Tuesday, August 02, 2005

UPDATE: "Seldom Exercised" Recess Appointment

I had a little fun today with that Journal reporter who glommed onto to the liberal spin that Pres. Bush was taking some outrageous liberties by making a recess appointment of John Bolton.

Yesterday, I had dropped a quick e-mail to the reporter about his piece thinking I could offer him a little enlightenment.
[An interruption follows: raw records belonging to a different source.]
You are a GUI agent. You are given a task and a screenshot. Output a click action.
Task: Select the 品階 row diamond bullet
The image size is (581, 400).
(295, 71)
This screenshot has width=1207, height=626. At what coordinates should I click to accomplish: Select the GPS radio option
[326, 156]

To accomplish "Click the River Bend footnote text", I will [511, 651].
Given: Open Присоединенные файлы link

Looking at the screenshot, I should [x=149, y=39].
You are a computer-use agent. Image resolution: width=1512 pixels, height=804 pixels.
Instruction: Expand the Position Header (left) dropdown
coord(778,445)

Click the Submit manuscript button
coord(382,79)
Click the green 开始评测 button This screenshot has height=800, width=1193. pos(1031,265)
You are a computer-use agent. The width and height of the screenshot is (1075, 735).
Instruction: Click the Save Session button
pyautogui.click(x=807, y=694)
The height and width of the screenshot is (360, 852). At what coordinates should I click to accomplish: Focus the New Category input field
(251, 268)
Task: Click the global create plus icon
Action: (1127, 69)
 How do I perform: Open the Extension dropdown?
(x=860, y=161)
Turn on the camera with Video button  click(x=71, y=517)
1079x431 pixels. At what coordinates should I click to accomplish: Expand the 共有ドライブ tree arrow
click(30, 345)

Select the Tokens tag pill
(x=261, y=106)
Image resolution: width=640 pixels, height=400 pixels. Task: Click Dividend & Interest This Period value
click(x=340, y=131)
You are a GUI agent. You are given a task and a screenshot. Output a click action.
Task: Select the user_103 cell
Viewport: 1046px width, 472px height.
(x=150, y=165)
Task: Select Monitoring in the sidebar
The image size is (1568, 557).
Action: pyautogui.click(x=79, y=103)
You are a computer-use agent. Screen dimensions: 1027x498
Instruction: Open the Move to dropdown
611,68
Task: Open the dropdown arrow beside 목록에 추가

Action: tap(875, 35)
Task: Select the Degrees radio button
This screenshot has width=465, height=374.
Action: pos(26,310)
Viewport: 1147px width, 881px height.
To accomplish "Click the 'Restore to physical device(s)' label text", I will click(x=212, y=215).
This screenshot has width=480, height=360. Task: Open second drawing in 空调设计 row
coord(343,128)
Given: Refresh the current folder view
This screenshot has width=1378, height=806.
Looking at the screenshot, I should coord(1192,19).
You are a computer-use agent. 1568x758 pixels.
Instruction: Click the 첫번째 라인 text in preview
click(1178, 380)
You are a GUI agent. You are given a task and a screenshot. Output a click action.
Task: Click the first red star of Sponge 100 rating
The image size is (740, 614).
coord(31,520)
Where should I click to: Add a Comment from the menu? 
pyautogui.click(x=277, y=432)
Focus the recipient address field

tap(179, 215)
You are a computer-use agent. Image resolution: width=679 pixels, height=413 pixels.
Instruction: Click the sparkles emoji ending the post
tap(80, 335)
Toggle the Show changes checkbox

> Date: Mon, 1 Aug 2005 11:55:55 -0700 (PDT)
> From: R Ryan
> Subject: "Seldom Excercised" Recess Appointment
> To: mark.gongloff@wsj.com
>
> I'm curious on your use of the term "seldom
> exercised" in describing Pres. Bush's recess
> appointment of John Bolton.
>
> Ronald Reagan used his recess appointment authority
> 243 times; George H. W. Bush 77 times; Bill Clinton
> 140 times; and now George W. Bush 105 times.
>
> That's 565 recess appointments in 25 years -- hardly
> "seldom exercised".
>
> Richard Ryan
> Barrington, IL

His response? Nada

Today, I thought of it again and this time dropped a note to the Journal's managing editors.

From: Rich Ryan
Date: Aug 2, 2005 1:02 PM
Subject: The Liberal Slant of the Wall Street Journal?
To: b.grueskin@wsj.com, dave.pettit@wsj.com, j.heller@wsj.com, j.fry@wsj.com, t.cullen@wsj.com

I am continually mystified by the apparent discrepancy between the
Journal's editorial positions and the liberal slant taken by some of
its "news" reporters.

I expect a particular point of view from the editorial page. However,
I expect "straight" reporting in the rest of the paper. (In fact, if
I wanted to read editorializing masquerading as news reporting, I
could just subscribe to the New York Times.)

Case in point: Yesterday Mark Gongloff posted a piece on the John
Bolton appointment and characterized it by saying "Using a
seldom-exercised power, Mr. Bush appointed John Bolton, an
Undersecretary of State dealing with weapons of mass destruction,
to be the U.S. representative to the U.N."

"Seldom exercised"? A quick check on wikipedia (www.wikipedia.org),
shows me that the recess appointment has been used 565 times in the
last 25 years. That hardly qualifies as "seldom exercised". However,
Gongloff makes it sound as if Bolton's appointment was some kind of
extra-constitutional usurpation of power by Pres. Bush.

The Journal is an excellent paper and I continue to subscribe to both
the print and on-line editions. However, if your "news" reporters
want to editorialize, I'd appreciate it if they would apply for
positions on the editorial staff.

Richard Ryan
Barrington, IL

About 30 minutes later, I got this response from the Journal reporter.

From: Gongloff, Mark
Date: Aug 2, 2005 1:38 PM
Subject: RE: "Seldom Excercised" Recess Appointment
To: R Ryan

Thanks for writing.

My use of the phrase "seldom-used" to describe recess appointments in the Afternoon Report was an error. The tool has often been used by modern presidents, including Reagan, Clinton and both Presidents Bush. But it has seldom been used for high-profile appointments such as Mr. Bolton's. That was my meaning, but in my haste, I didn't make that distinction clear. In the Evening Wrap, I pointed out that, though high-profile candidates don’t often get appointed in this way, some very high-profile candidates have been recess appointments, including a few Supreme Court Justices.

Best regards,

Mark

"
But it has seldom been used for high-profile appointments such as Mr. Bolton's. That was my meaning ..." Yeah, right. Nice try -- not. :-)

The lesson learned here though is: you liberals blow off my e-mails at your peril! :-) That'll learn ya to ignore my e-mail. Not a good idea what the Journal's website has the e-mail IDs for the entire management and editorial staff!